For a total of 9 + 46 + 34 + 22 + 10 = 121

Unless you are not counting the 999, 888, 777, I don't find what I'm missing.

If the triples (999, 888, etc) are indeed included, I'll wait for someone else.

All three digits must be distinct.

12. Must be my english (didn't know what distinct really implied >.<) and removing those I'd get 112!

13. Originally Posted by Plato
Here is a challenge problem I read in a recent publication of the MAA for undergraduates. I found it interesting that the author’s way of solving is completely different from mine.

“How many three digit numbers (no leading zeros) are there if the digits are distinct and one of the three digits is the average of the other two”?

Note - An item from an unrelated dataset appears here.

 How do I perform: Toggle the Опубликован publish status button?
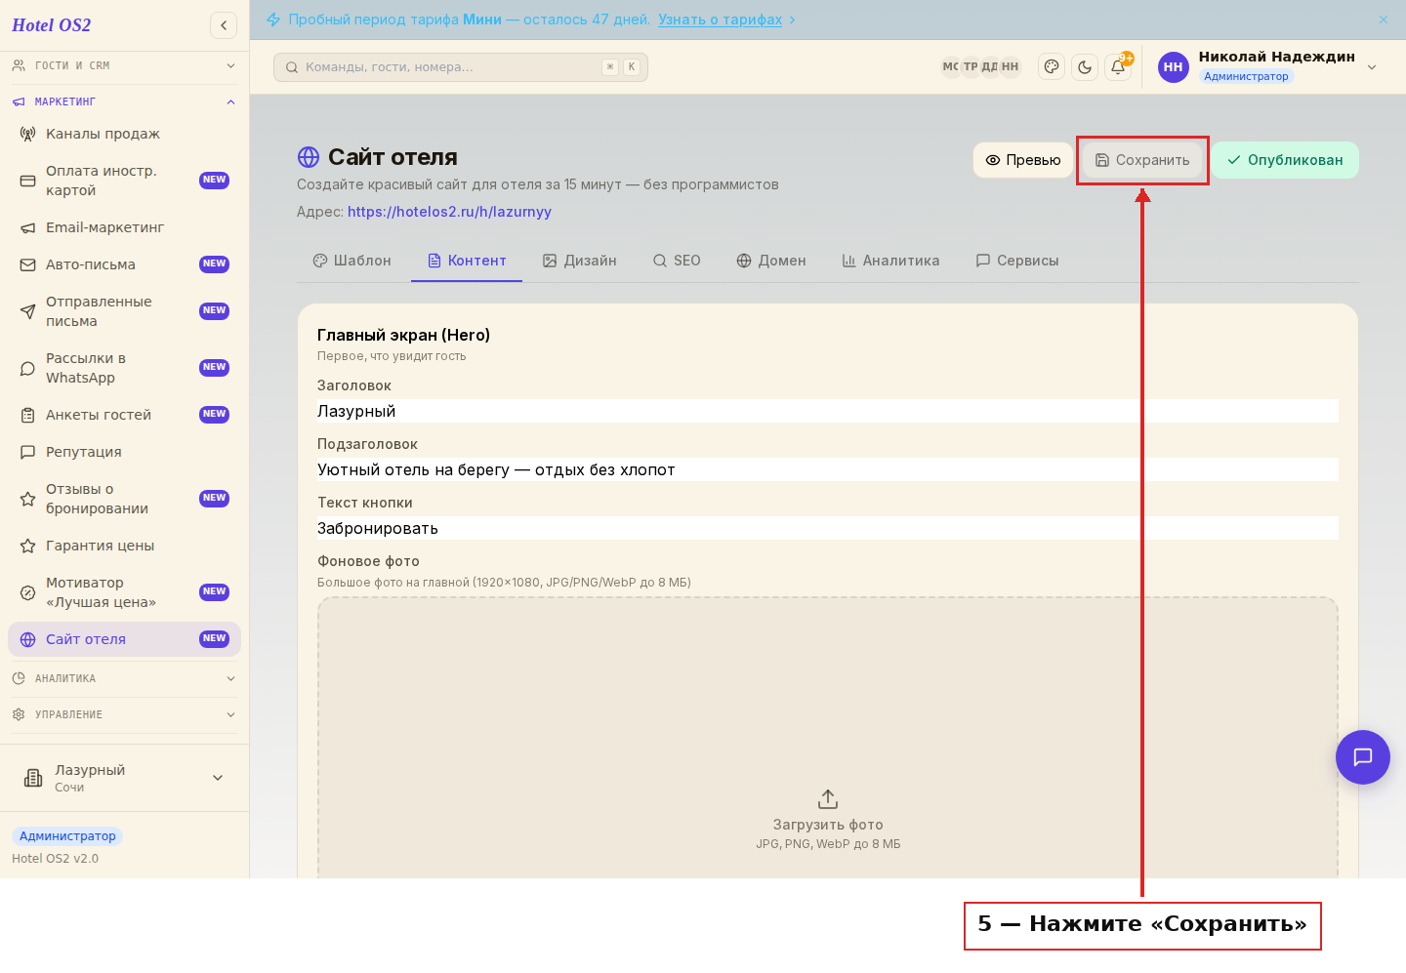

I did it the good'ol way: counting:

Spoiler:
There are 112: begin with 1, then two, three, etc. and count the numbers that can give an integer average (for odds only odds, for evens only evens), and count up: with 1 we get: 132, 153, 174, 195 and all their permutations (6 each), with 2 we get 201 (and only 4 permutations since zero cannot be leading), 243, 264, 285 times 6 each, with 3 there are 354, 375, 396 times 6 each (3 and 1 is already counted for in the list of 1), etc.

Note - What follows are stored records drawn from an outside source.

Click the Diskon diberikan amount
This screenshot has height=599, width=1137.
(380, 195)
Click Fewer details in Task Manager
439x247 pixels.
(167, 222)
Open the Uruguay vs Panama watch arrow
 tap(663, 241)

Or, as many other times, I'm wrong, of course

Tonio

14. ## An attepmt.

Originally Posted by Plato
Here is a challenge problem I read in a recent publication of the MAA for undergraduates. I found it interesting that the author’s way of solving is completely different from mine.

“How many three digit numbers (no leading zeros) are there if the digits are distinct and one of the three digits is the average of the other two”?
Let $a, b, m$ be three digits, where $m$ is the avergare of $a$ and $b$. The digit $m$ is determined uniquely by $a$ and $b$. Hence we consider the pair $a$ and $b$.

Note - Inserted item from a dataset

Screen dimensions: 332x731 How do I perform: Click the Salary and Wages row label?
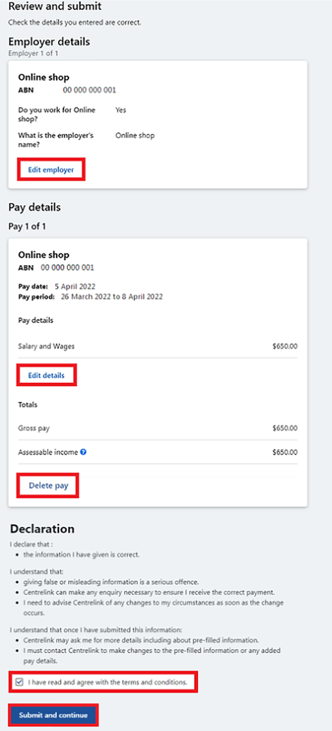point(46,347)
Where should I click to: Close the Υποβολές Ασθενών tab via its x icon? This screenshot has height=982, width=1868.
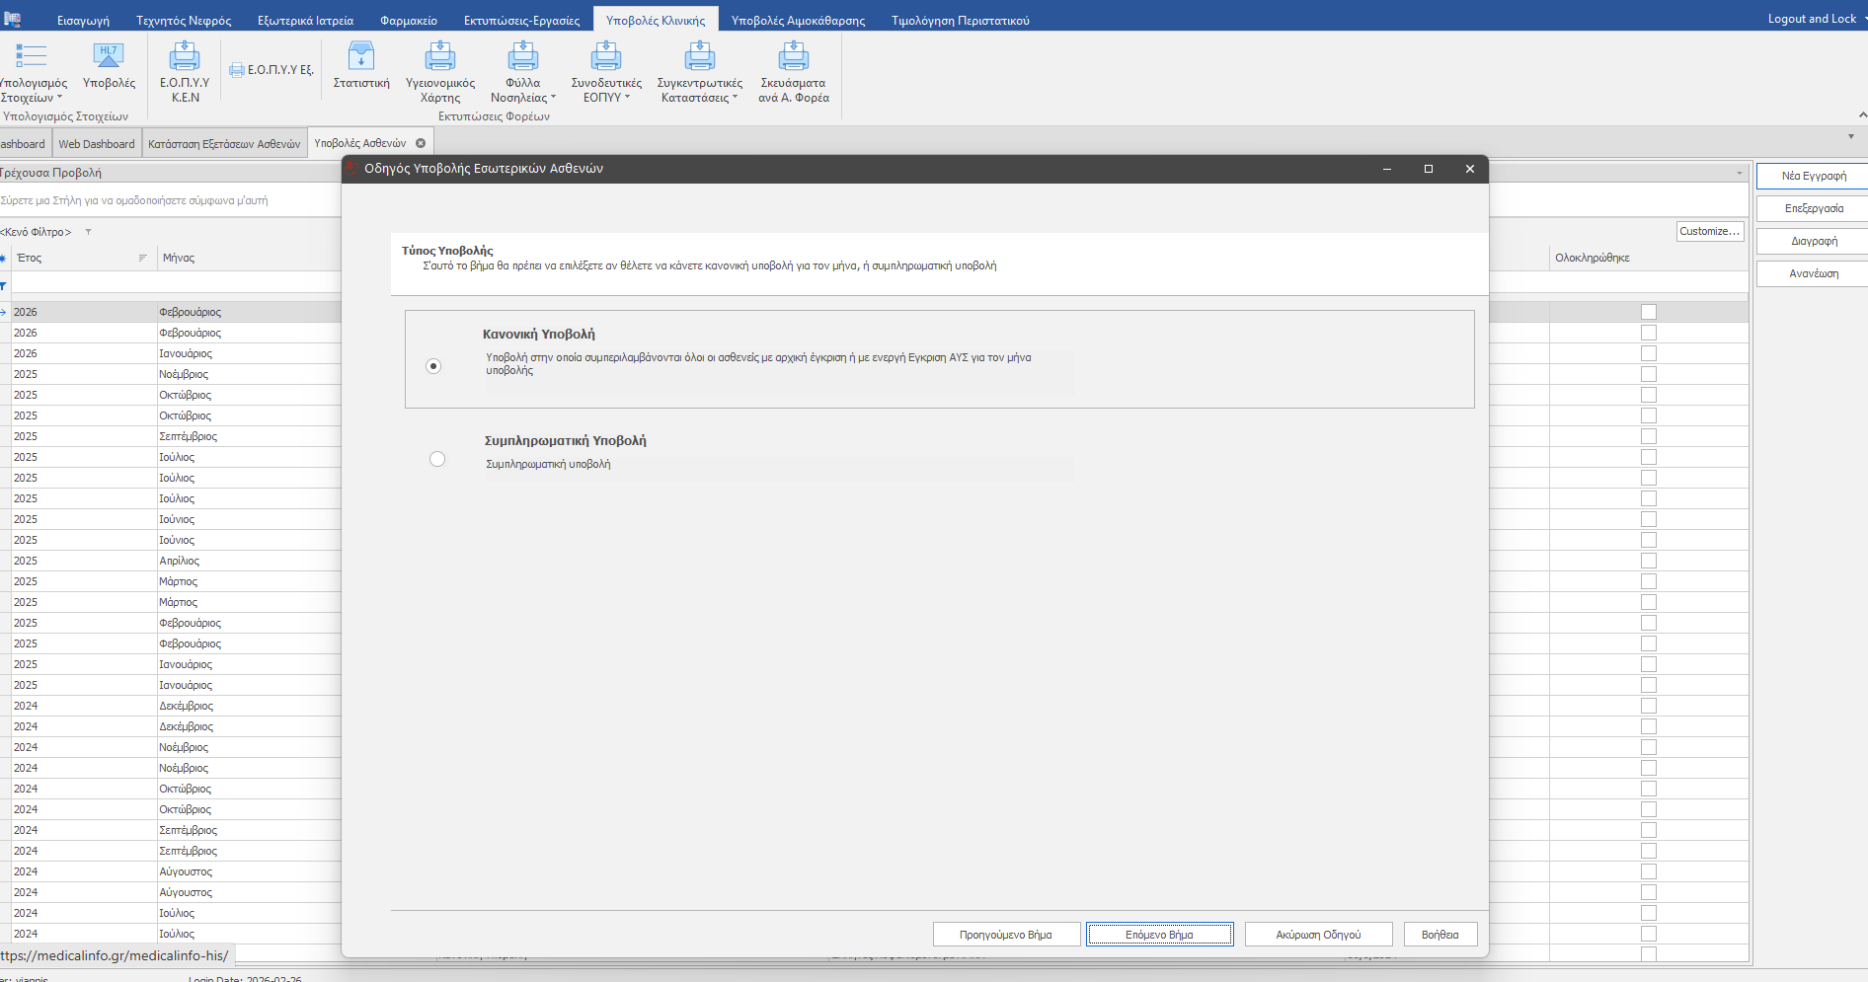(x=421, y=143)
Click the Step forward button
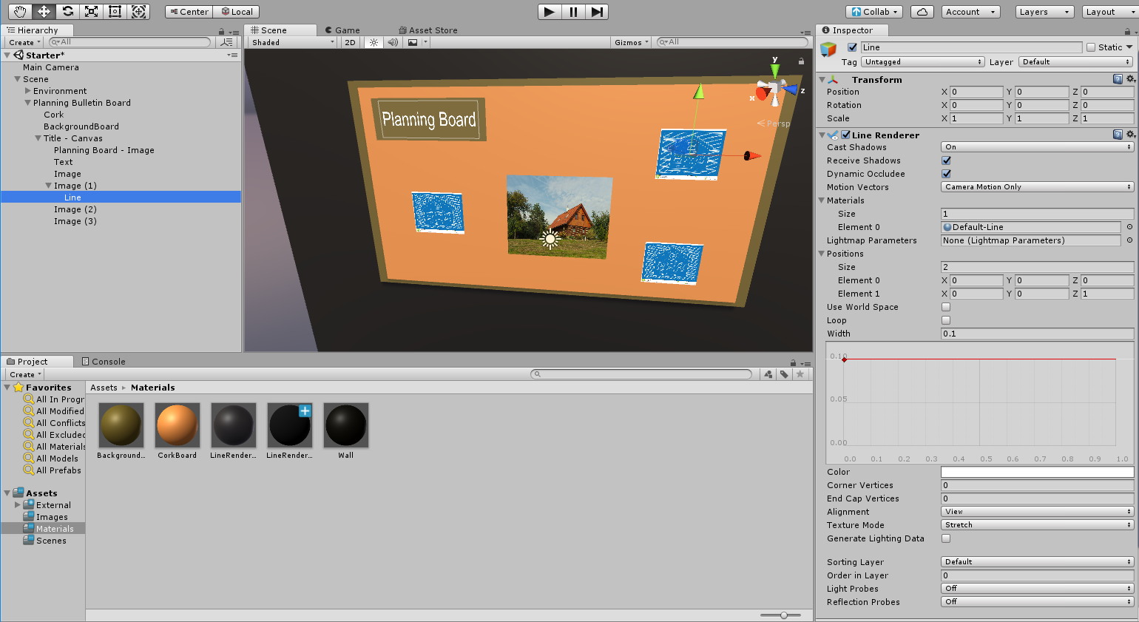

$a, b$ are either both even or both odd, since $(a+b)/2$ is an integer. We can choose $\binom{5}{2}$ pairs from $\{1, 3, 5, 7, 9\}$ and $\binom{4}{2}$ pairs from $\{2, 4, 6, 8 \}$.
Thus, there are $10+6=16$ possible triples $\{a, b, m\}$; the number of rearrangements is $16\cdot3!=96$.

We need to count four pairs ${a, b}$ with zero: $\{0, 2\}, \{0, 4\}, \{0, 6\}, \{0, 8\}$. They determine four triples, each with four possible (not having a leading zero) rearrangements, so there are 16 more numbers. Adding up gives $96+16=112$ possible three digit numbers.

I'm not sure, I'm afraid I might miss something...

15. @Tonio
That is exactly the way I would do it.
I posted this to see how others might do it.
The author noted that each such triple forms an arithmetic progression.
And proceeded to count.